Oda isteyip, işlemleri hallettikten sonra ruhsuz bir bedene dönüşen benliğimi zor da olsa odaya çıkartmayı başardım. Tek istediğim gözlerimi kapatıp bu gecenin tamamen bir kabus olduğunu düşünmek ve sabaha eskisi gibi devam edebilmekti ama bu imkansızdı… Bavulu bir köşeye bırakıp, camın önündeki tekli koltuğa cenin pozisyonda kıvrıldığımda sokak lambasının aydınlattığı yolu daha net görmek adına perdeyi çektim. Bakışlarımı sokak lambasından çekip, yola çevirdiğimde Barbaros’un arabasını tam da otelin karşısına çektiğini görünce yol boyunca takip edildiğimi anlamıştım. Kafamı iki yana sallayıp öfkeyle perdeyi çektiğimde gözlerimi kapatıp, kafamda ki düşüncelerle kendimi karanlık bir uykuya bıraktım.
Tıklatılan kapıyla beraber, gözlerimi aralamaya çalıştım ama her yerim tutulmuştu. Kalkmaya çalışırken buruşturduğum yüzümle beraber kendime bir küfür savurdum. Gerneşmeye çalışırken çoktan kapıya ulaşmıştım. Açtığım kapının ardında Şahin ve onun arkasından suçlu bakışlarıyla beni izleyen bir adet Barbaros vardı.
‘’Günaydın, uykucu… Neredeyse yarım saattir burdayız, sonunda uyanabildin.’’diyen Şahin’e cevap vermeden arkamı dönüp yatağın ucuna oturdum. Beklemeden içeriye girdiler.
‘’Hadi toparlan da benim eve götüreyim seni. Bugün izinlisin. Balım’ın da dersi yokmuş. Beraber vakit geçirirsiniz.’’
Başımı iki yana salladım, gözümün ucuyla Barbaros’a baktığımda sanki bunu bekliyormuşçasına iki adımda yanıma oturup bana sıkıcı sarıldı. Onun bu hareketiyle zaten gözümün ucunda bekleyen yaşlar peşi sıra akmaya başladığında söze girdi.

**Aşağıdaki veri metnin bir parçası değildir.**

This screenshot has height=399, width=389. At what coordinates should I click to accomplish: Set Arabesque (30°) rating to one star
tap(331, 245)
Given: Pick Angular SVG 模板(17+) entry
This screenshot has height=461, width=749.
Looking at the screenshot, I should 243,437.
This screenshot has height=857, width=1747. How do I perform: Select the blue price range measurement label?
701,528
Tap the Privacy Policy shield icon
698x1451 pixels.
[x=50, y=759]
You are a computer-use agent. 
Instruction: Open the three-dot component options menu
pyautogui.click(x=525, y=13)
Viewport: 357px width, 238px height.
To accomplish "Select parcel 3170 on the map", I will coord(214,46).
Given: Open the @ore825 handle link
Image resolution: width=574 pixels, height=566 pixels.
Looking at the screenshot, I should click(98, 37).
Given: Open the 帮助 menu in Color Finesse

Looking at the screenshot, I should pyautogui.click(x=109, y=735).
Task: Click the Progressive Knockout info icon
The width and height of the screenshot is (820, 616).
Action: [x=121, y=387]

‘’Kardeşim… Özür dilerim, senden sakladığım için çok özür dilerim ama seni üzmekten korktum. Yoksa ben sana ihanet eder miyim güzelim? Çiroz’um benim. Sen benim kıymetlimsin…’’ derken geri çekilmiş iki eliyle yüzümü kavramıştı. ‘’Hiç büyümeyen küçük kız kardeşimsin.’’
Söylediklerine karşılık olarak kafamı salladığımda, eliyle göz yaşlarımı siliyordu.
‘’Canım çok yanıyor.’’ dediğimde ağlamam şiddetlenince, Şahin’in elini omzumda hissettim.
‘’Bu iş er ya da geç ortaya çıkacak Feride… Ben o kadının doğruyu söylediğine inanmıyorum. El birliğiyle onun foyasını ortaya çıkaracağız…’’
Barbaros başıyla onaylayıp devam etti.
‘’Evet, hepimiz bu işin peşindeyiz. Dayım bu işi bitirdikten sonra, Hande ne yapmış, nereye gitmiş, kimlerle görüşmüş, hangi doktora gidiyor hepsini araştırıyoruz. Sen içini ferah tut. Bak görürsün bu işin arkasından başka bir iş çıkacak.’’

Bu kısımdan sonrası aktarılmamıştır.